Archive for February, 2009

Killer Kill Reports in CUAssassins

Just a few days after the start of the beloved ESC festival of waterguns, over one third of the agents have been officially as dead as Empanada Joe’s, and CUAssassins is starting to get nasty. 

Less violent but just as serious as the war in the street is the competition between killers for the best kill report. Since our first look at them, the reports have only gotten more and more entertaining, sophisticated, and zing-y. One of Bwog’s favorites is even quite lyrical:

Deceased: rosestitos

Time of Death: Tuesday, February 24 at 05:12 PM

Location of Death: 114th between Broadway and Amsterdam

Summary of Death: I saw da Raj I killed da Raj I put his dead body in ma garage

Though few others attempted rhyme, also vying for the position of most poetic report is a more sophisticated stripe of snark

Deceased: Eleanor

Time of Death: Monday, February 23 at 09:34 PM

Location of Death: Outside of Havemeyer Hall

Summary of Death: We lay in wait for this great dame. We sent him to the Whitehouse in the sky.

### Given information
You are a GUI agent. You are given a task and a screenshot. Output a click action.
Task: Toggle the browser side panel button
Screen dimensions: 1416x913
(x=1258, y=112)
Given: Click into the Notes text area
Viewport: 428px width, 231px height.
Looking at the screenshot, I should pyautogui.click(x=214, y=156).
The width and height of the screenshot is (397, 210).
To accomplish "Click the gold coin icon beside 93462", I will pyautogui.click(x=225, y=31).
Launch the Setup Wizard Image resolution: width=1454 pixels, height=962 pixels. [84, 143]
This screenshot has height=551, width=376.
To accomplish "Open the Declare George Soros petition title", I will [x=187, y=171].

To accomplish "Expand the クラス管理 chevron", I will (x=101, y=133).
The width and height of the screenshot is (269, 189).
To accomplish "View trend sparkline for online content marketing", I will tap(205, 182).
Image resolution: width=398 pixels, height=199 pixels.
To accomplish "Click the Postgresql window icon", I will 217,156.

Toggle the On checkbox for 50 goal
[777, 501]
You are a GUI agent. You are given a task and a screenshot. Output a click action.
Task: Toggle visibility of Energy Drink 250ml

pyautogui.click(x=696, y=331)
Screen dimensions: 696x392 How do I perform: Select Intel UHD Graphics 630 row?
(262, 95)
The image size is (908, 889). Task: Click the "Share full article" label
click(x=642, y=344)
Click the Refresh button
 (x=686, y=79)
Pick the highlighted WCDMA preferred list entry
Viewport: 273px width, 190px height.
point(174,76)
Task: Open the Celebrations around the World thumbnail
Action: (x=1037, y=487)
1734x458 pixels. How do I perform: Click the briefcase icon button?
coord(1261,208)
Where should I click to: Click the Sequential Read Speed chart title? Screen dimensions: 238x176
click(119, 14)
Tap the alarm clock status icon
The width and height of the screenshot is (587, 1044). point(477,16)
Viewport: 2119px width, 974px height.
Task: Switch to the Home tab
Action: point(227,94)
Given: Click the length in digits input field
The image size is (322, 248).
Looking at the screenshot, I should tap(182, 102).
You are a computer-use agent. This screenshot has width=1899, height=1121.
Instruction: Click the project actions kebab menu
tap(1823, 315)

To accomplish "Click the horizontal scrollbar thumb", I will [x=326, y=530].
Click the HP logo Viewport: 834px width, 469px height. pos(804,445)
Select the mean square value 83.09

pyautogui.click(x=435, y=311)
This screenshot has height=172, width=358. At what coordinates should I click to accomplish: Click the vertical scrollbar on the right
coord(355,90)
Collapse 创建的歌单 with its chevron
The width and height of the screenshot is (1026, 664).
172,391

### Exercise
Revise the CUAssassins kill reports post between "Location of Death: 114th" and "in the sky.", inclusive, replacing "great dame" with "fine fellow". Do the records have any bearing on this? They have none.

### Result of this task
Location of Death: 114th between Broadway and Amsterdam

Summary of Death: I saw da Raj I killed da Raj I put his dead body in ma garage

Though few others attempted rhyme, also vying for the position of most poetic report is a more sophisticated stripe of snark

Deceased: Eleanor

Time of Death: Monday, February 23 at 09:34 PM

Location of Death: Outside of Havemeyer Hall

Summary of Death: We lay in wait for this fine fellow. We sent him to the Whitehouse in the sky.